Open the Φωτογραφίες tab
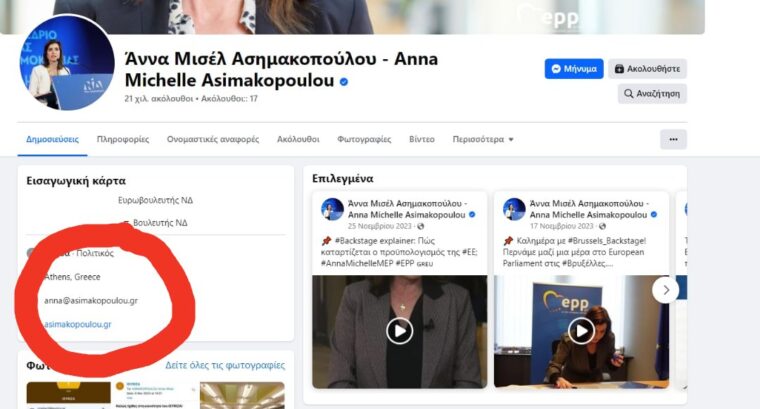click(x=364, y=140)

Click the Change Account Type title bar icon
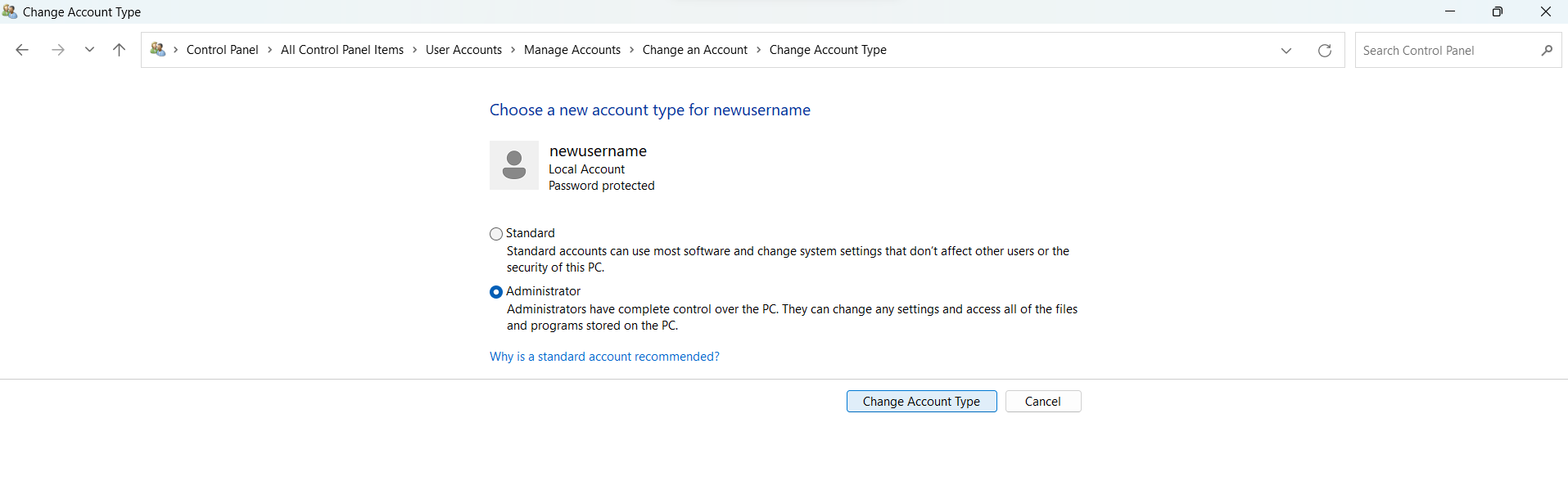pos(10,11)

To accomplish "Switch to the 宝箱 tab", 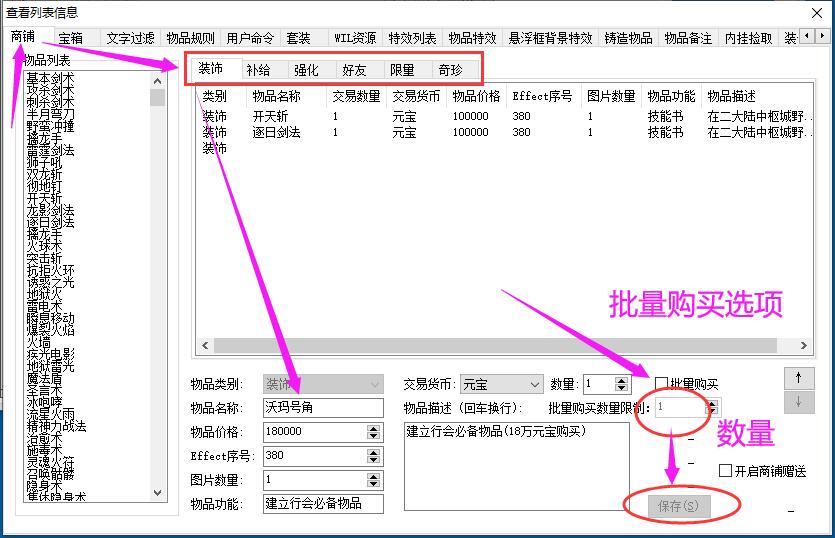I will [x=71, y=38].
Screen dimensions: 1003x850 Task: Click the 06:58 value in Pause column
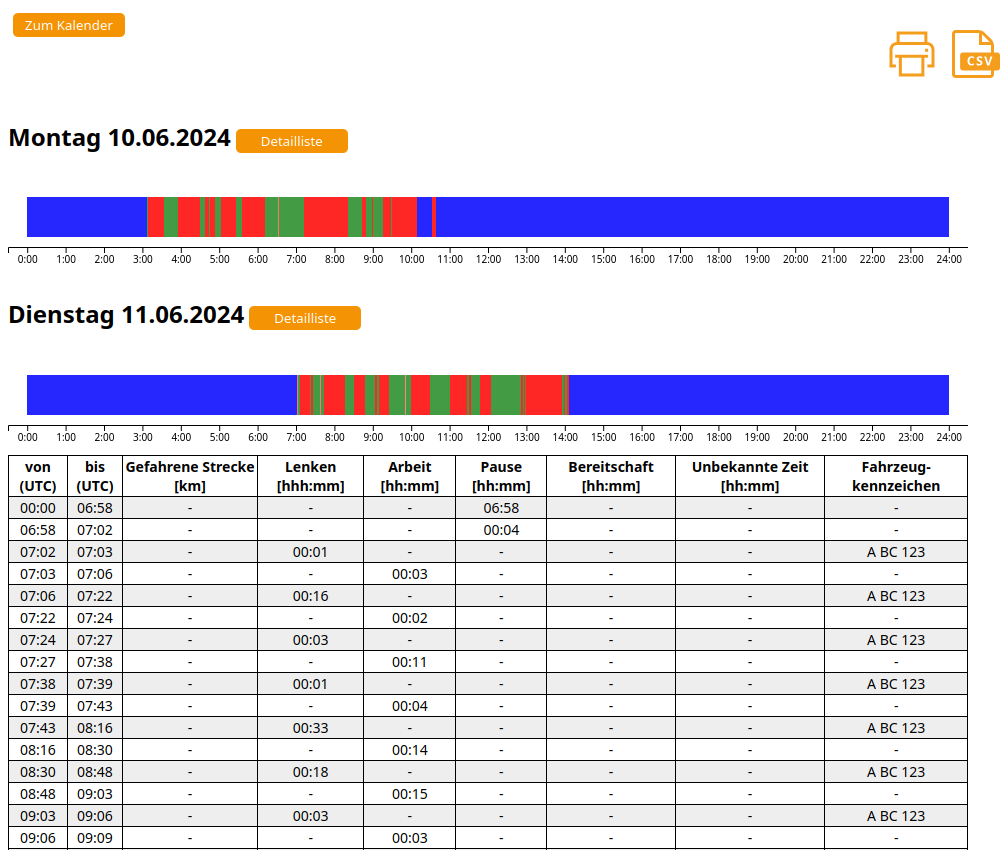coord(501,508)
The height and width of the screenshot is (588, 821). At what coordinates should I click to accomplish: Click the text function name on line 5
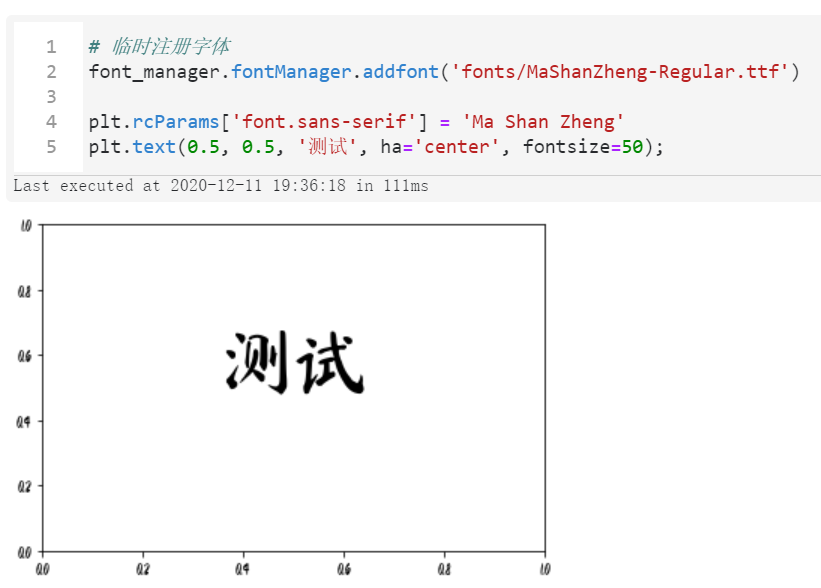[153, 146]
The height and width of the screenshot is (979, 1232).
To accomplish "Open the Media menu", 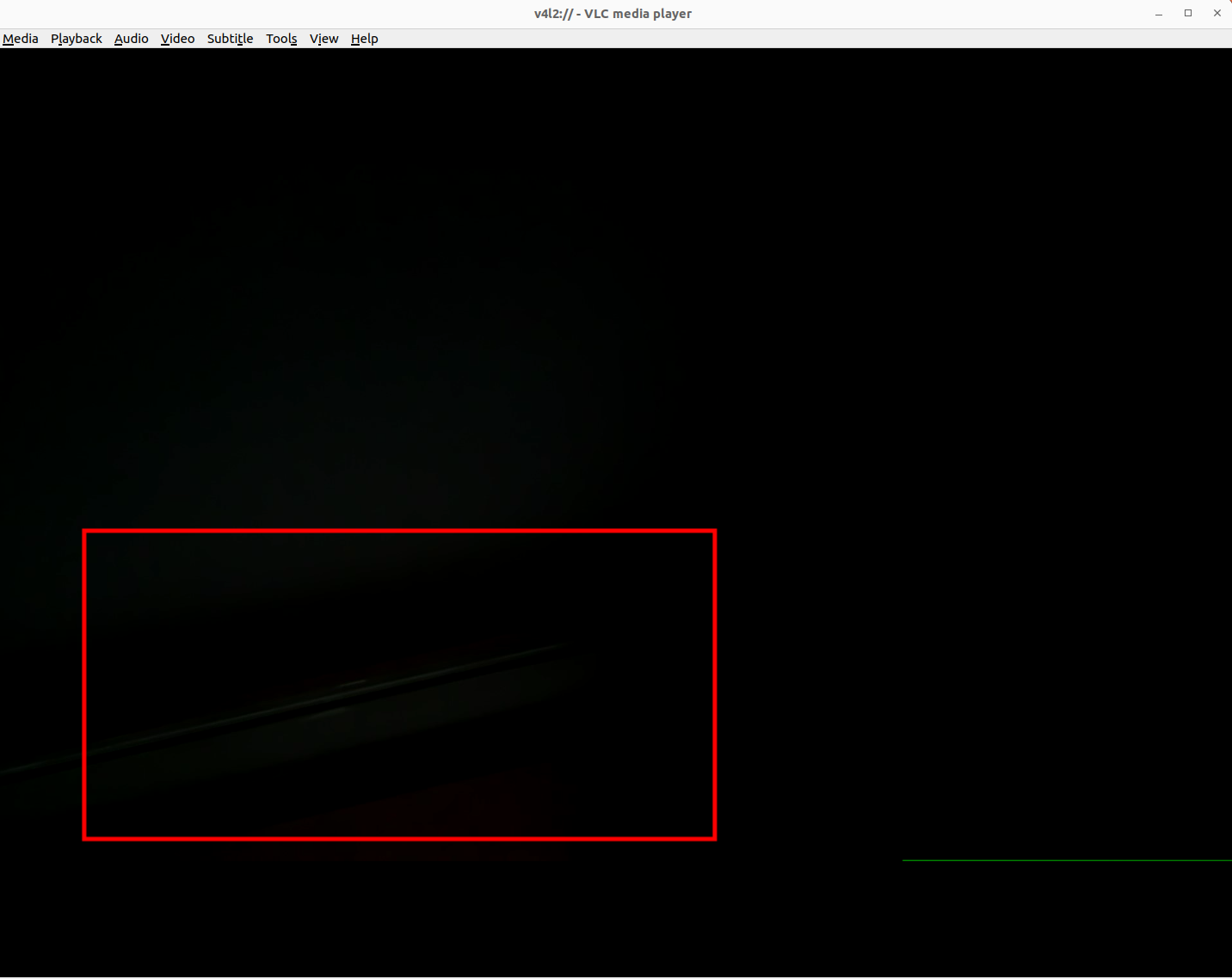I will click(x=21, y=39).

Required action: Leaving every picture aside, reproduce exactly the lines above from the one with "Screen dimensions: 1003x850" up to and including the one with "The height and width of the screenshot is (979, 1232).", and no others.

Result for this exercise:
Screen dimensions: 1003x850 Task: Click the 06:58 value in Pause column
coord(501,508)
The height and width of the screenshot is (588, 821). At what coordinates should I click to accomplish: Click the text function name on line 5
[153, 146]
The height and width of the screenshot is (979, 1232).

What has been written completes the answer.